Arjun Kaul’s platform for University of Toronto Students’ Union (UTSU) president promises to cater to everyone on campus. His focus prioritizes diversity and accessibility, as well as improving representation and outreach for underrepresented and marginalized campus communities. Furthermore, Kaul is a candidate who seeks to represent all student voices — not just those who fall under privileged groups. 

However, his platform suffers from a lack of depth due to its broadness, though the diversity of goals is nonetheless admirable.

Kaul is the union’s current vice-president operations and seeks to help students be involved in the decision-making process of the union. He wants to keep financial transparency and accountability so that students are fully informed on how their money is being used. When it comes to environmental justice, Kaul’s platform focuses on environmental sustainability and promises to reward campus clubs for sustainable operations. He also claimed that he will push for the divestment from the fossil fuel industry. 

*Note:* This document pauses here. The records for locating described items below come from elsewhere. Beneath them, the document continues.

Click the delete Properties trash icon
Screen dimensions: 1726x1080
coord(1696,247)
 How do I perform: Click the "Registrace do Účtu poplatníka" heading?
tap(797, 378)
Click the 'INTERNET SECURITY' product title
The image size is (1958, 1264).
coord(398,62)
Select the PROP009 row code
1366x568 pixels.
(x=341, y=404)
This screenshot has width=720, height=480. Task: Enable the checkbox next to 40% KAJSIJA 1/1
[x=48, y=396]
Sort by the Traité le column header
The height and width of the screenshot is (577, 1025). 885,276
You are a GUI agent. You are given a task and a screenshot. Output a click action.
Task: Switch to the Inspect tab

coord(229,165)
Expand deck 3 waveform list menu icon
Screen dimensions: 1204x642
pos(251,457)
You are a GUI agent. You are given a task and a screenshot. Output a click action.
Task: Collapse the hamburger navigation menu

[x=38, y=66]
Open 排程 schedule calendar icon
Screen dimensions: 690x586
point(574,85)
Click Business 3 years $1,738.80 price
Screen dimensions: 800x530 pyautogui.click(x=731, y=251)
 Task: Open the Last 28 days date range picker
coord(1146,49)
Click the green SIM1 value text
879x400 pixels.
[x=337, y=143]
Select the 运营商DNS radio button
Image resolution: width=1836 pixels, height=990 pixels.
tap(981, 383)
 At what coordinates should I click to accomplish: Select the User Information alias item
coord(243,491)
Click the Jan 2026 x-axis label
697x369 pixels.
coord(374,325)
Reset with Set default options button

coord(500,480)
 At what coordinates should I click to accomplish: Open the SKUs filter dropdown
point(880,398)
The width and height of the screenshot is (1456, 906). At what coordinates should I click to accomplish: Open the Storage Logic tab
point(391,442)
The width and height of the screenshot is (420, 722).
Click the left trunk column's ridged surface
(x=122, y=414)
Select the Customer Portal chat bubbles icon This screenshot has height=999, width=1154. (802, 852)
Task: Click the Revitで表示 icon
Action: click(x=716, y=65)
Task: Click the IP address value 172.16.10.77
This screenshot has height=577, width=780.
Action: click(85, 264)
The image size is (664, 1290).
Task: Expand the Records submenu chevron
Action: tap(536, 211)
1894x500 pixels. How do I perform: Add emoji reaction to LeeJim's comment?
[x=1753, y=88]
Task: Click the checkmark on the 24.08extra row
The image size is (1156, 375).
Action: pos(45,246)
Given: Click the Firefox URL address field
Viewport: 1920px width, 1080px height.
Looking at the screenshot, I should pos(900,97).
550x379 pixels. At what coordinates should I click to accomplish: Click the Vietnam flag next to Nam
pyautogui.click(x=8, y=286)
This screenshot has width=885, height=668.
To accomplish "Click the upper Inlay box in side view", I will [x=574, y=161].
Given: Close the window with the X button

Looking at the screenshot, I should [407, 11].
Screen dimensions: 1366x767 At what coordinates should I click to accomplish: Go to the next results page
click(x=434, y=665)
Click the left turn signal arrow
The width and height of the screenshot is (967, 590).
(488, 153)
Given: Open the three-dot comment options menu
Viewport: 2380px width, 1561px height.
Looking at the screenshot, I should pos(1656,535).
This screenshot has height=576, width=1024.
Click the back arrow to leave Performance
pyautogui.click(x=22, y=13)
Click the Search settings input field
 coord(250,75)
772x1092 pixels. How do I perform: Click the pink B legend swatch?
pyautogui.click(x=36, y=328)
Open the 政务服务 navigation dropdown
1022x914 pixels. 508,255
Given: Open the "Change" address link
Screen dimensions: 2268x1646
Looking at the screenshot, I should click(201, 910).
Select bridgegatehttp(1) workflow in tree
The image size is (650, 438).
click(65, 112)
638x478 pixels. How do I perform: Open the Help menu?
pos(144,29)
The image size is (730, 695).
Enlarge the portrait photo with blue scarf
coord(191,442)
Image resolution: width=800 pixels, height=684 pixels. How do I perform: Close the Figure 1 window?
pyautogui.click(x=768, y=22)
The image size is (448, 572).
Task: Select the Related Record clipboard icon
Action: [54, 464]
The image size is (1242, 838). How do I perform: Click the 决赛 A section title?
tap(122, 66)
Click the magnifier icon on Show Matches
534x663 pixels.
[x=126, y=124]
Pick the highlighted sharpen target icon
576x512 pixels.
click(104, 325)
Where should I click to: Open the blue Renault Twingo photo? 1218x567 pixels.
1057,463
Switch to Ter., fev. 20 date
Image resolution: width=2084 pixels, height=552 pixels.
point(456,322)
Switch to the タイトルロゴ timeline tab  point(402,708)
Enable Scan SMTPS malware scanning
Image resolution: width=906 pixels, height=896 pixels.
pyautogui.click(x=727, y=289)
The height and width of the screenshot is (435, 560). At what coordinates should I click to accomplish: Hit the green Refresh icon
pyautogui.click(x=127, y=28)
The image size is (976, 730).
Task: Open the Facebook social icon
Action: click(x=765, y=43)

He also seeks to advocate for mental health services in a compassionate and intersectional way. As he noted on his Facebook page, he wants to “help students cope with the problems that affect them directly.” This hands-on approach, as Kaul wrote, would involve addressing mental health through campus events, as well as through improved mental health services.

Facilitating peer support programs and improving alumni support is also a priority that Kaul highlighted in his platform.

Kaul wants to engage all students of our campus community, and that is his strength as a presidential candidate. While his platform is ambitious, Kaul’s clearly recognizes the shortcomings of the UTSU, and the gaps that must be filled moving forward. 

Hafsa Ahmed is a third-year Political Science student at UTM. She is an Associate Comment Editor.